→ **EXERCISE DESCRIPTION**: In the listing below, find each line containing "value" and report it.
<<<<
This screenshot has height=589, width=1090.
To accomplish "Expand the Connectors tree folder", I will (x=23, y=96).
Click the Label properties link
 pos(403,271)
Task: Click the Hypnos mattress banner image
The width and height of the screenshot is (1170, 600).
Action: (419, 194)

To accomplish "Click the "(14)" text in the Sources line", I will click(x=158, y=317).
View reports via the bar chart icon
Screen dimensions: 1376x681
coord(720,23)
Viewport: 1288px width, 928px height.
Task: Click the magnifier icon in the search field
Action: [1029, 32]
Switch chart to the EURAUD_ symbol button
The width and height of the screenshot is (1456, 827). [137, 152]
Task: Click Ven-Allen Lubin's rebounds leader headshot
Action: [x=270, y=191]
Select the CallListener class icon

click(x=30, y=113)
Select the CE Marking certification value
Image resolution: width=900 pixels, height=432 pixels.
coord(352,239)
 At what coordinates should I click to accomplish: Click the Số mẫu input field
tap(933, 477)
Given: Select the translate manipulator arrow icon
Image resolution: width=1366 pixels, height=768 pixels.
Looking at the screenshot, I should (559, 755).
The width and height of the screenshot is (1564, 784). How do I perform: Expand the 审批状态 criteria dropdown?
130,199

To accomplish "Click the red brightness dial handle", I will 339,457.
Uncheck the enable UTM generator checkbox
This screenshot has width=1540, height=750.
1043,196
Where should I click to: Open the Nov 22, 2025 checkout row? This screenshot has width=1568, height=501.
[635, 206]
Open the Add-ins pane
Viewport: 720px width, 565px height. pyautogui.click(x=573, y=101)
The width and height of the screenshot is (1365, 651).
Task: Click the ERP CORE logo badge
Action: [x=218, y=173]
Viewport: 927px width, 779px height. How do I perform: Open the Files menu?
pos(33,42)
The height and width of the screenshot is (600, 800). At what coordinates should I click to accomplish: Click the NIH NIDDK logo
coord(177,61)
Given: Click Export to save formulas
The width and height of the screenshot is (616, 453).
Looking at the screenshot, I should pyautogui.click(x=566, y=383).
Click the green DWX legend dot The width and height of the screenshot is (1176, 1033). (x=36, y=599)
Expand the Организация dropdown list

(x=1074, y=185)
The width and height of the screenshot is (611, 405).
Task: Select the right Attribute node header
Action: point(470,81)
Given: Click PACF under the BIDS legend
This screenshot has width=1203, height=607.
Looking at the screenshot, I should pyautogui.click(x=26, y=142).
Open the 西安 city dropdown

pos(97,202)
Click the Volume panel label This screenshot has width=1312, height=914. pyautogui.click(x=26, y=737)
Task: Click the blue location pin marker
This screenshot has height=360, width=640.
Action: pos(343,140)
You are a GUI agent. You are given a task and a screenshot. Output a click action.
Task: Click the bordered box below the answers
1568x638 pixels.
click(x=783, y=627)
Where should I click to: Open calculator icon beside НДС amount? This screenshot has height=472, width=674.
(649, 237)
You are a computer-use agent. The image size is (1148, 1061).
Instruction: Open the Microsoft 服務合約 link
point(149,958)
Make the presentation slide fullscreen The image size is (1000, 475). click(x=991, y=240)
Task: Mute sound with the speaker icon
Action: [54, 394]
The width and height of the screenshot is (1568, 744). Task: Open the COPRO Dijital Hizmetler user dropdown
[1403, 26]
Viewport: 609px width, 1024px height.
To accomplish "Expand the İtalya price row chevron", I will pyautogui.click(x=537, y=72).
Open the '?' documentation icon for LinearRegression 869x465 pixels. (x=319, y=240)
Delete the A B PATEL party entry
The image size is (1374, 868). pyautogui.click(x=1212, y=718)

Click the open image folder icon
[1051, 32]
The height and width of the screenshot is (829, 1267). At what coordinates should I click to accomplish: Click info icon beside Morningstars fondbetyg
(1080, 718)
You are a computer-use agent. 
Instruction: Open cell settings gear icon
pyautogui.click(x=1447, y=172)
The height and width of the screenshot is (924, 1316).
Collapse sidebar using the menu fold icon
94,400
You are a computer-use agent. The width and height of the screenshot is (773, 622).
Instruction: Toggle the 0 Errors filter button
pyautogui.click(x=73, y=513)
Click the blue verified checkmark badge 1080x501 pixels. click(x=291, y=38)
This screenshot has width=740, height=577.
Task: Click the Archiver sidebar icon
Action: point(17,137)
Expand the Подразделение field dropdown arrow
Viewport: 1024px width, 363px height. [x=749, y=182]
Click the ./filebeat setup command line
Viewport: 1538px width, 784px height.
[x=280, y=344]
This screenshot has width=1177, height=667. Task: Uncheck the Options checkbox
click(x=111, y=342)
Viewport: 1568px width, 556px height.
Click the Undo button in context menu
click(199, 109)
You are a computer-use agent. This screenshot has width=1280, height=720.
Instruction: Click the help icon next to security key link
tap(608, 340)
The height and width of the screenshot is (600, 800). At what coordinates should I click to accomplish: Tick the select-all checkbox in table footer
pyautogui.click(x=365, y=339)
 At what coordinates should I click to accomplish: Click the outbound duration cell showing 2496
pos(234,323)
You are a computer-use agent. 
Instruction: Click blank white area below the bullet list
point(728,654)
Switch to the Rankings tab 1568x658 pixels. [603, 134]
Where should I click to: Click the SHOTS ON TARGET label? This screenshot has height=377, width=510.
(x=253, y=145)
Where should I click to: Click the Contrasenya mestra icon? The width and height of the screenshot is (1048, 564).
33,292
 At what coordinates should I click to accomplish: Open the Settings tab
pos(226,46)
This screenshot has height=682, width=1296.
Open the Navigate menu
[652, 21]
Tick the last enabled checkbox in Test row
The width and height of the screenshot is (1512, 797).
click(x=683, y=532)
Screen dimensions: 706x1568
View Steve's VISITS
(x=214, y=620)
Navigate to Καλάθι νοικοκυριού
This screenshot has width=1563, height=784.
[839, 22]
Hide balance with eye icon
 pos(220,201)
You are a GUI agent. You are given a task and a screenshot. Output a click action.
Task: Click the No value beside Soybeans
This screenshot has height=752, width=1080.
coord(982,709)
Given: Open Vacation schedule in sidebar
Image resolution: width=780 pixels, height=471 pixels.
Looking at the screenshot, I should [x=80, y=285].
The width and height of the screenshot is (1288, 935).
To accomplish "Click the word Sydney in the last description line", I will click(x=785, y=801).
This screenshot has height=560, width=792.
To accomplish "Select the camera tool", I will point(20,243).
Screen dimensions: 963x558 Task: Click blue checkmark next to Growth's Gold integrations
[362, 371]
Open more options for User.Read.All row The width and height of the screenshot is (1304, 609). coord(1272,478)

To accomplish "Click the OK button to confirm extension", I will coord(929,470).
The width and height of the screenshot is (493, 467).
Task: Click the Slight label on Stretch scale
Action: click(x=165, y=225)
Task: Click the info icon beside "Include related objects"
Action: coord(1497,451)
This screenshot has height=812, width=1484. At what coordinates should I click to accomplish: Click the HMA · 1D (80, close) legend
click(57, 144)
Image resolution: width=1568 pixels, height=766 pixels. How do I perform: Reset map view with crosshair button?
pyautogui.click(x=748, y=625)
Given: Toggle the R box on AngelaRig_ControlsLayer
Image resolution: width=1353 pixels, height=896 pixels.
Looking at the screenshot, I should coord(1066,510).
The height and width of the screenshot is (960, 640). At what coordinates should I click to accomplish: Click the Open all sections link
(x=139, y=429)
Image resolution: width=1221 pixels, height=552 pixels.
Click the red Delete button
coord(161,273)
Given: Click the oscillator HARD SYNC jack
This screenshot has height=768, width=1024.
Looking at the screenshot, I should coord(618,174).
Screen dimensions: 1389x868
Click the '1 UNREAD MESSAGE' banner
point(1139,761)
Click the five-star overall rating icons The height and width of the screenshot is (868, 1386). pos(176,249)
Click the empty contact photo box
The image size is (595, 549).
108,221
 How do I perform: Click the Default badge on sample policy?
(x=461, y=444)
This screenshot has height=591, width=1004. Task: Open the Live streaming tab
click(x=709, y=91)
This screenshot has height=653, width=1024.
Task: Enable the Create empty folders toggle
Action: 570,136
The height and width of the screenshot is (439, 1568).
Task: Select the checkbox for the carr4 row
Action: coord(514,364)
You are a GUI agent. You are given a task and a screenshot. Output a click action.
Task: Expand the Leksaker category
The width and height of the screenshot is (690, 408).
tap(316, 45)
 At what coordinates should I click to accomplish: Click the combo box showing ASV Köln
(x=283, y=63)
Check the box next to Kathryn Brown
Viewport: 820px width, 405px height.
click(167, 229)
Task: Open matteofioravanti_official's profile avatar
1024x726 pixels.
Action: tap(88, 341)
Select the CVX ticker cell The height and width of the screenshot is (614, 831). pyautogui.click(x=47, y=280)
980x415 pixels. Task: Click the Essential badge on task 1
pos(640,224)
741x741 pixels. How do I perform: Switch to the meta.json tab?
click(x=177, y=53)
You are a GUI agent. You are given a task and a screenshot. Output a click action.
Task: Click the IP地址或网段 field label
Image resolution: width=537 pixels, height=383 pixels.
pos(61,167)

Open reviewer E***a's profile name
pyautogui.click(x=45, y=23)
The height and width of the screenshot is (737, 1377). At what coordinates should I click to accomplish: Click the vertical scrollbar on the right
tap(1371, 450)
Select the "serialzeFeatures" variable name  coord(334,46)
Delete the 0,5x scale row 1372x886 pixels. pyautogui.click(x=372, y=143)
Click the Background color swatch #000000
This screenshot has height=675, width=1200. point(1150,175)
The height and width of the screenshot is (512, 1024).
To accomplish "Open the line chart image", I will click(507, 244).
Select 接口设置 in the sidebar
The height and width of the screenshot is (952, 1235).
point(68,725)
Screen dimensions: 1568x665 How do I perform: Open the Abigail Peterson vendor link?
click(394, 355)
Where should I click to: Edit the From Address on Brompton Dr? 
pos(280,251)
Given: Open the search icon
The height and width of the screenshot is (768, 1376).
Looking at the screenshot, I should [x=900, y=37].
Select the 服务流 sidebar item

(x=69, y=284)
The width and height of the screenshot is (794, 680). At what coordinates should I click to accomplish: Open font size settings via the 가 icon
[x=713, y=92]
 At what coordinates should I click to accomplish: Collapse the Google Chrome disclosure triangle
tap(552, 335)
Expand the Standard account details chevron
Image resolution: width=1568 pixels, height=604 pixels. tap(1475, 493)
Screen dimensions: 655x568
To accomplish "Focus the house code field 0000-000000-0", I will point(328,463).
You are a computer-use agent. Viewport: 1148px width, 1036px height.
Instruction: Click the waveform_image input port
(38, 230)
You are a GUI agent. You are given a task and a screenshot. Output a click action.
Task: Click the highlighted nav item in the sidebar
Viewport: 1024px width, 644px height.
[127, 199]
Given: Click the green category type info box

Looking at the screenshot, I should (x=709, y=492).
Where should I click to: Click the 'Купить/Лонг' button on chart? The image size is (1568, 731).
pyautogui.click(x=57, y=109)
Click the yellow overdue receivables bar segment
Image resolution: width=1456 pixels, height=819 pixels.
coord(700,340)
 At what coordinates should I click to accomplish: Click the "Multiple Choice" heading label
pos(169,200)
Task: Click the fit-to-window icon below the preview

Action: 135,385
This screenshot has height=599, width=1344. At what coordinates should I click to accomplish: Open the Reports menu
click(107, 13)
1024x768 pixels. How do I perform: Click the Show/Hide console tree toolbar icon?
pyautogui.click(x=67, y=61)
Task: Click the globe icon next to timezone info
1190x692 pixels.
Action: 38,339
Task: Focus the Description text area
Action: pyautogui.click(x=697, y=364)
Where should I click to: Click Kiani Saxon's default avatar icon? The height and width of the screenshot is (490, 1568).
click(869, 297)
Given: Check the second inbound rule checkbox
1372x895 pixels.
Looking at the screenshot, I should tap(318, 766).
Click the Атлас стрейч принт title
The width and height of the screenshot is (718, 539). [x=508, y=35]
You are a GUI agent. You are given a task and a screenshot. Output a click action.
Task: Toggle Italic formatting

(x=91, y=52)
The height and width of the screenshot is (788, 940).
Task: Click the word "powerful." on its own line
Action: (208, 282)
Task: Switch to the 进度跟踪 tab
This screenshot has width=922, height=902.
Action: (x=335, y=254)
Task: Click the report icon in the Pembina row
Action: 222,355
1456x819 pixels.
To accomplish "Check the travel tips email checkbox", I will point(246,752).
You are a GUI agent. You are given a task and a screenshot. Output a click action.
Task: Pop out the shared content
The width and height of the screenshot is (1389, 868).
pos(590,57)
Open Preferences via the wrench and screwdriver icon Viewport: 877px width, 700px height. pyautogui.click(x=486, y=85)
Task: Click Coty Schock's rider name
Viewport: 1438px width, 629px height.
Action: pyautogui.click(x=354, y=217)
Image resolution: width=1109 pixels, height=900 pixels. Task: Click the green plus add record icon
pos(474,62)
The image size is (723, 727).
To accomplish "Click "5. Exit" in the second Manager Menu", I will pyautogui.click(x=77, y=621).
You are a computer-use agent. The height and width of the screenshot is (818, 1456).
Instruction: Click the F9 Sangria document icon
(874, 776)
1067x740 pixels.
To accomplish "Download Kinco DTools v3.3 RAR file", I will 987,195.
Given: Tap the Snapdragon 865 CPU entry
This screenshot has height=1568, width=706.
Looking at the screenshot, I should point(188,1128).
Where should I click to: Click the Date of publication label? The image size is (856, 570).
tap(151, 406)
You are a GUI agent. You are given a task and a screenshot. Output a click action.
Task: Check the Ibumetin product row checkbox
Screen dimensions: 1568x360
>>>>
→ **RESPONSE**:
Select the CE Marking certification value
Task: Click the No value beside Soybeans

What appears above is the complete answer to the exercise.